Muthu Kumar Thirunavukkarasu; Woong-Hee Shin; Ramanathan Karuppasamy

doi:10.1007/s13205-021-02797-6

Exploring safe and potent bioactives for the treatment of non-small cell lung cancer

3 Biotech. 2021 May;11(5):241. doi: 10.1007/s13205-021-02797-6. Epub 2021 Apr 26.

Authors

Muthu Kumar Thirunavukkarasu¹, Woong-Hee Shin², Ramanathan Karuppasamy¹

Affiliations

¹ Department of Biotechnology, School of Bio Sciences and Technology, Vellore Institute of Technology, Tamil Nadu, Vellore, 632014 India.
² Department of Chemical Science Education, College of Education, Sunchon National University, Suncheon, Republic of Korea.

Abstract

Activating and suppressing mutations in the MAPK pathway receptors are the primary causes of NSCLC. Of note, MEK inhibition is considered a promising strategy because of the diverse structures and harmful effects of upstream receptors in MAPK pathway. Thus, we explore a total of 1574 plant-based bioactive compounds activity against MEK using an energy-based virtual screening strategy. Molecular docking, binding free energy, and drug-likeness analysis were performed through GLIDE, Prime MM-GBSA, and QikProp module, respectively. The findings indicate that 5-O-caffeoylshikimic acid has an increased binding affinity to MEK protein.
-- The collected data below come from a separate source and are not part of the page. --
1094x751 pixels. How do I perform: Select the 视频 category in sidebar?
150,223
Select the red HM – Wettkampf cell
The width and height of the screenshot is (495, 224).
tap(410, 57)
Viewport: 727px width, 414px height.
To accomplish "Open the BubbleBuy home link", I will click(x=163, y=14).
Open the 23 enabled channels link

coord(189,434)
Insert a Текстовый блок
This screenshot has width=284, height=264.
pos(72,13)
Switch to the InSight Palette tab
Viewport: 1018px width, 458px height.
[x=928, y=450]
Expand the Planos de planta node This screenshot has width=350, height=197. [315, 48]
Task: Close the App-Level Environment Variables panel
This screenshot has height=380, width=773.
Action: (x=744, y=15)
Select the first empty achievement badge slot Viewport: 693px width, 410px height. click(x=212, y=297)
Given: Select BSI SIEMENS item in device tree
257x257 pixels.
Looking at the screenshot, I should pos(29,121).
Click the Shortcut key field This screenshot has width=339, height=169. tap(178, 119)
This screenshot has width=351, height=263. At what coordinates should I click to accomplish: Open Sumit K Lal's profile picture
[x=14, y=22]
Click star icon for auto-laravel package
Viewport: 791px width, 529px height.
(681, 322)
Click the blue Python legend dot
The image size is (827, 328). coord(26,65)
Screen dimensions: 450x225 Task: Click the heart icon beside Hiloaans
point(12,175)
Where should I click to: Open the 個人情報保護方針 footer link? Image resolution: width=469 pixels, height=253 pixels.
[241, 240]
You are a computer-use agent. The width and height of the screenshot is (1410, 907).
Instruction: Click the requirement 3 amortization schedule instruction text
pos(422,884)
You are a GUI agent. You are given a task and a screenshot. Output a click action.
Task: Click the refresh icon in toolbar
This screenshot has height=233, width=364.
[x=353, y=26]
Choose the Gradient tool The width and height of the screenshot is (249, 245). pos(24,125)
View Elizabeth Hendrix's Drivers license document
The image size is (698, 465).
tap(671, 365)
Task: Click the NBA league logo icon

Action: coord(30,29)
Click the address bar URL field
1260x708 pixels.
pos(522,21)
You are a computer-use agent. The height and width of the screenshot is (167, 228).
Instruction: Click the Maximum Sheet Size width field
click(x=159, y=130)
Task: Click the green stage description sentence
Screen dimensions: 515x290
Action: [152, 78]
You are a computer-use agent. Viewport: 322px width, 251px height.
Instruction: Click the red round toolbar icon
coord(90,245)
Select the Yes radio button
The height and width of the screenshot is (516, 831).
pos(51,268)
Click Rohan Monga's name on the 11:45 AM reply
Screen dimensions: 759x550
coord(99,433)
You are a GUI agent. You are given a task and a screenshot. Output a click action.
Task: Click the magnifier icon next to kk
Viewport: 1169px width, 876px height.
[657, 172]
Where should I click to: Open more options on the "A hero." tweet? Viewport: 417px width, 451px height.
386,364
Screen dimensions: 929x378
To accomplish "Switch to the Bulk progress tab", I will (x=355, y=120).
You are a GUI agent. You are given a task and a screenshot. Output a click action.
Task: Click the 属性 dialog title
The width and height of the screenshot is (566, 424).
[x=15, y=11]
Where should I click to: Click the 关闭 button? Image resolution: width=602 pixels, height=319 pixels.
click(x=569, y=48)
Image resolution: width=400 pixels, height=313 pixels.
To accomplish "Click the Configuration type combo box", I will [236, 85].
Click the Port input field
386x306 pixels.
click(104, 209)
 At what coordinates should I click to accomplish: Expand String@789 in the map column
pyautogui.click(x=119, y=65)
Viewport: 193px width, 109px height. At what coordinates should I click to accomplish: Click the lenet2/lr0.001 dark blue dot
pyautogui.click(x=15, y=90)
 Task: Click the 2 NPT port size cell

Further, molecular dynamic simulations and MM-PBSA analysis were performed to explore the ligand activity in real-life situations. In essence, compounds inhibitory activity was validated across 77 lung cancer cell lines using multimodal attention-based neural network algorithm. Eventually, our analysis highlight that 5-O-caffeoylshikimic acid obtained from the bark of Rhizoma smilacis glabrae would be developed as a potential compound for treating NSCLC.

Keywords: MEK; MM-PBSA; Molecular docking; Molecular dynamics; Natural bioactives; Prime MM-GBSA.